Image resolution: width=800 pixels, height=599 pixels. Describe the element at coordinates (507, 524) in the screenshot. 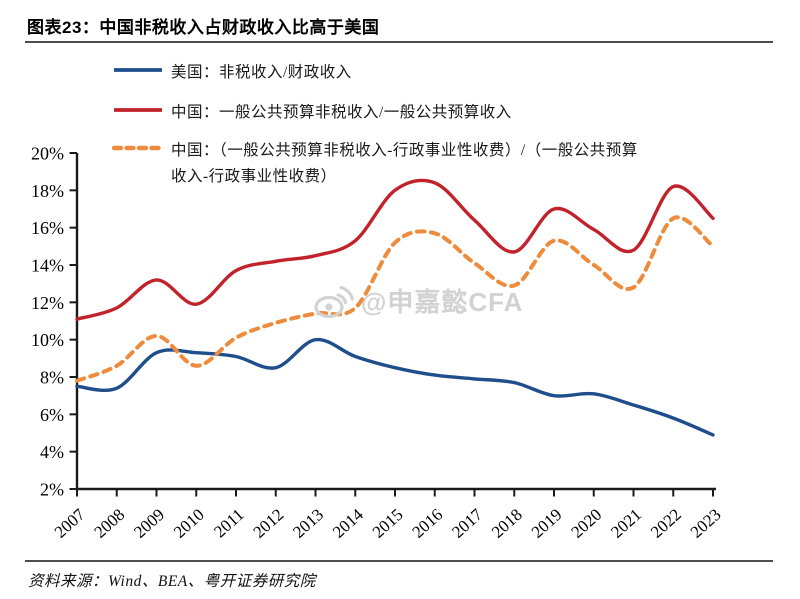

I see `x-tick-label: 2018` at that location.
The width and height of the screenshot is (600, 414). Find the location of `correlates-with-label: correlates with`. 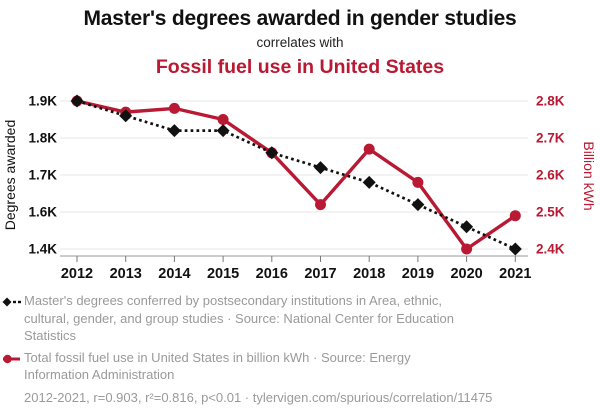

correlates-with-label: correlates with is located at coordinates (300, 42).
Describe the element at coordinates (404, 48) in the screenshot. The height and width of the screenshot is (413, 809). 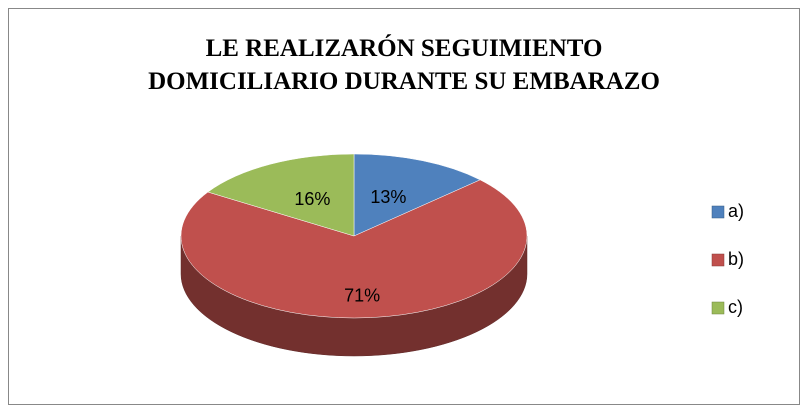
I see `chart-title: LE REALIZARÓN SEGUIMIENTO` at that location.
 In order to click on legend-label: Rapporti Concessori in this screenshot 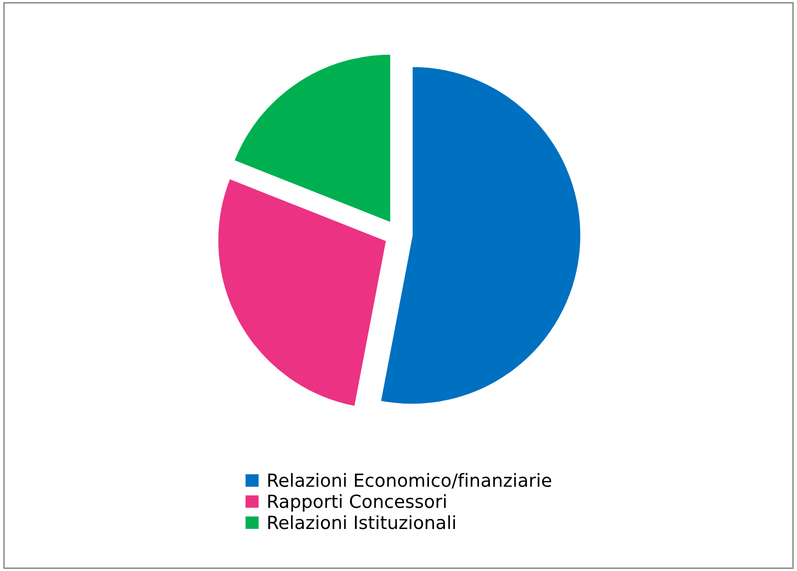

= = =

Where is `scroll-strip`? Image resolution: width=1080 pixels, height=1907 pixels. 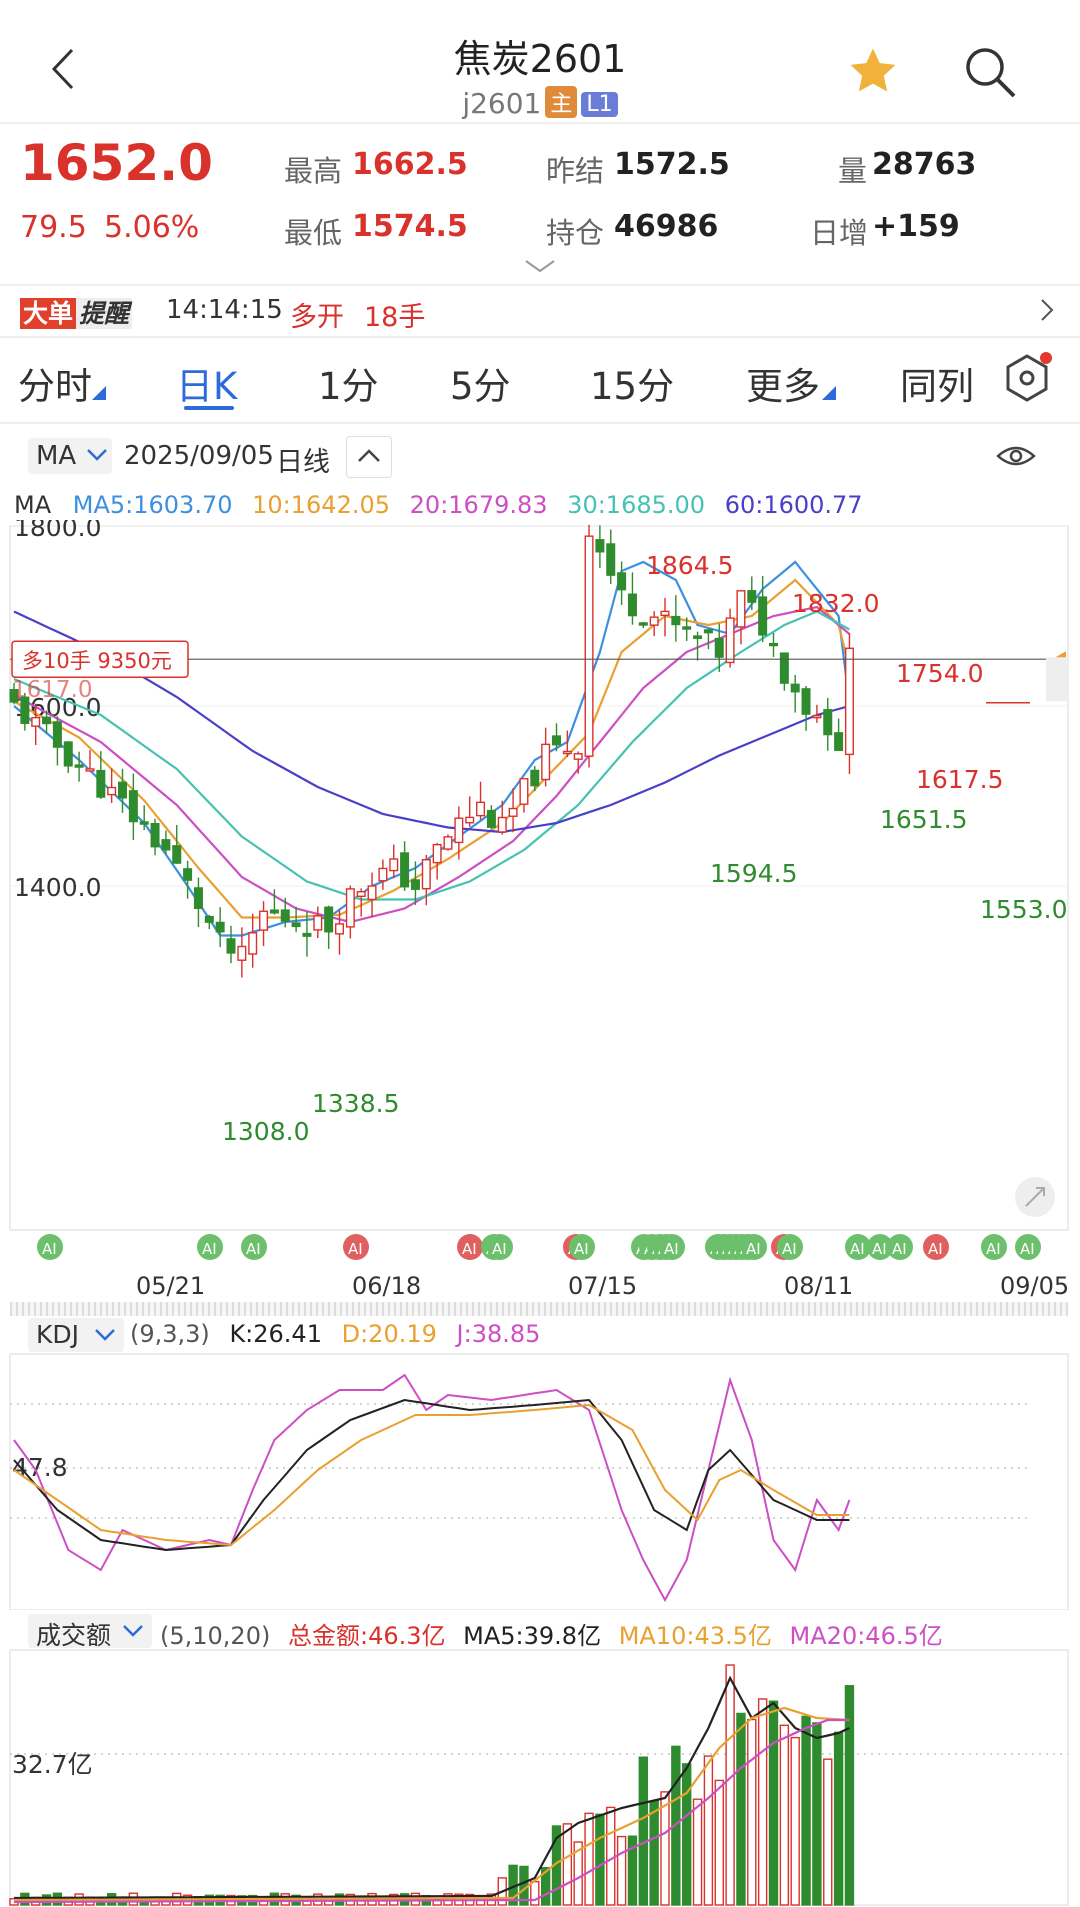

= = =

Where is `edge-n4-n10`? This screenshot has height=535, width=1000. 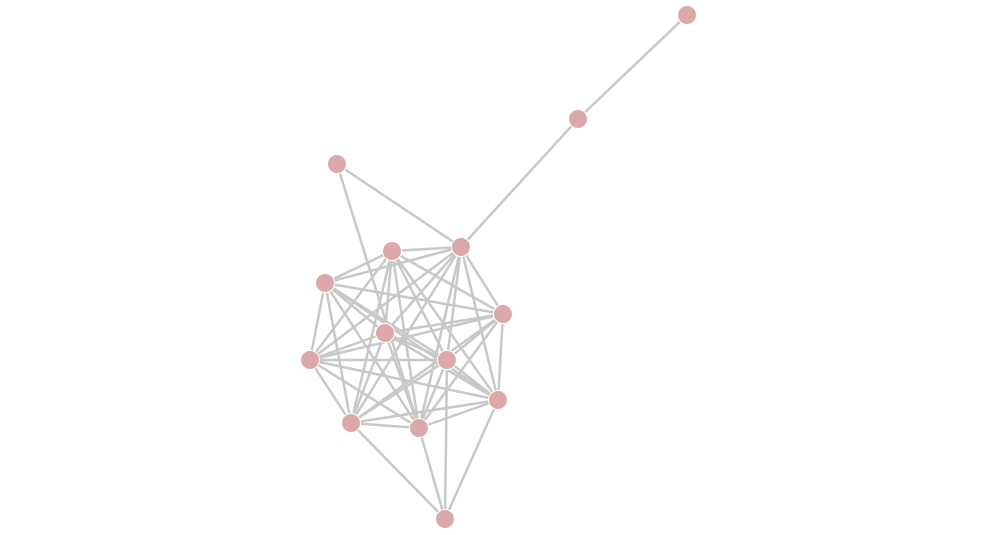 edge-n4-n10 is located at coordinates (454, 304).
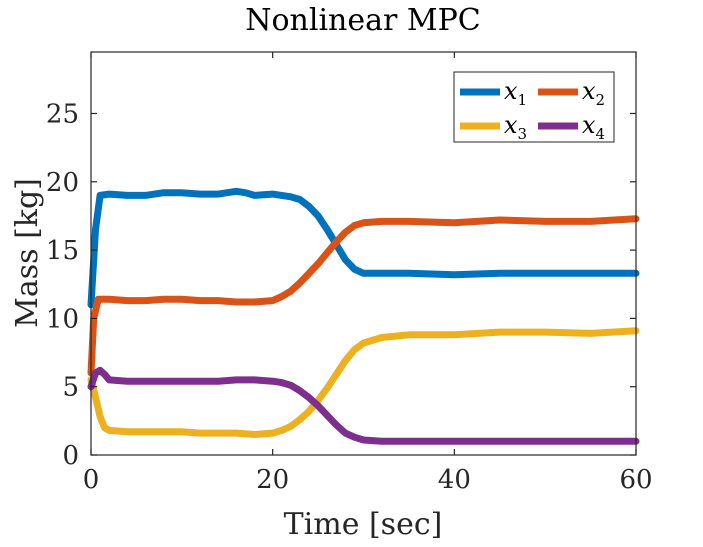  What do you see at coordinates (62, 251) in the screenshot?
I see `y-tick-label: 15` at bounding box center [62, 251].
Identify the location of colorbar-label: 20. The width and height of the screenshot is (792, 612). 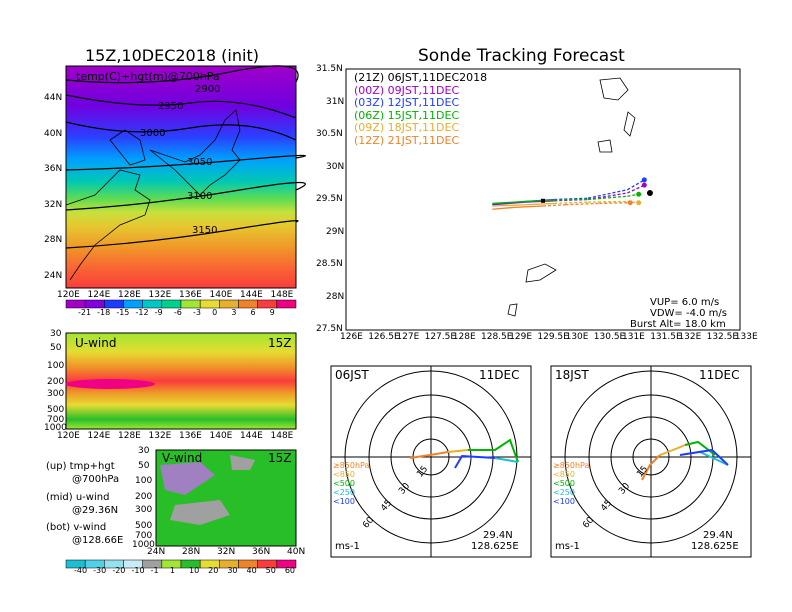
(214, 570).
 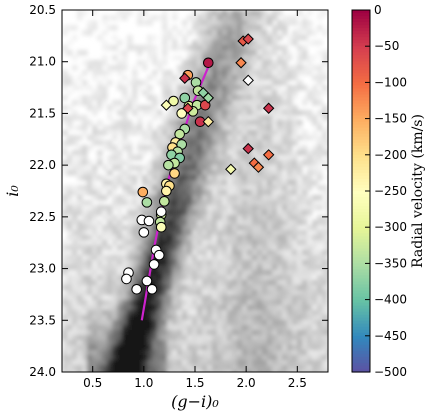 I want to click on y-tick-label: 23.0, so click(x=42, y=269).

= = =

» Action item
Copy word for word the part of the listing that opens with the line containing "Image resolution: width=800" and closes with the line containing "In order to". Leave the pictures out of your copy.

» Written solution
Image resolution: width=800 pixels, height=599 pixels. Describe the element at coordinates (507, 524) in the screenshot. 

I see `x-tick-label: 2018` at that location.
The width and height of the screenshot is (600, 414). Find the location of `correlates-with-label: correlates with`. 

correlates-with-label: correlates with is located at coordinates (300, 42).
Describe the element at coordinates (404, 48) in the screenshot. The height and width of the screenshot is (413, 809). 
I see `chart-title: LE REALIZARÓN SEGUIMIENTO` at that location.
 In order to click on legend-label: Rapporti Concessori in this screenshot 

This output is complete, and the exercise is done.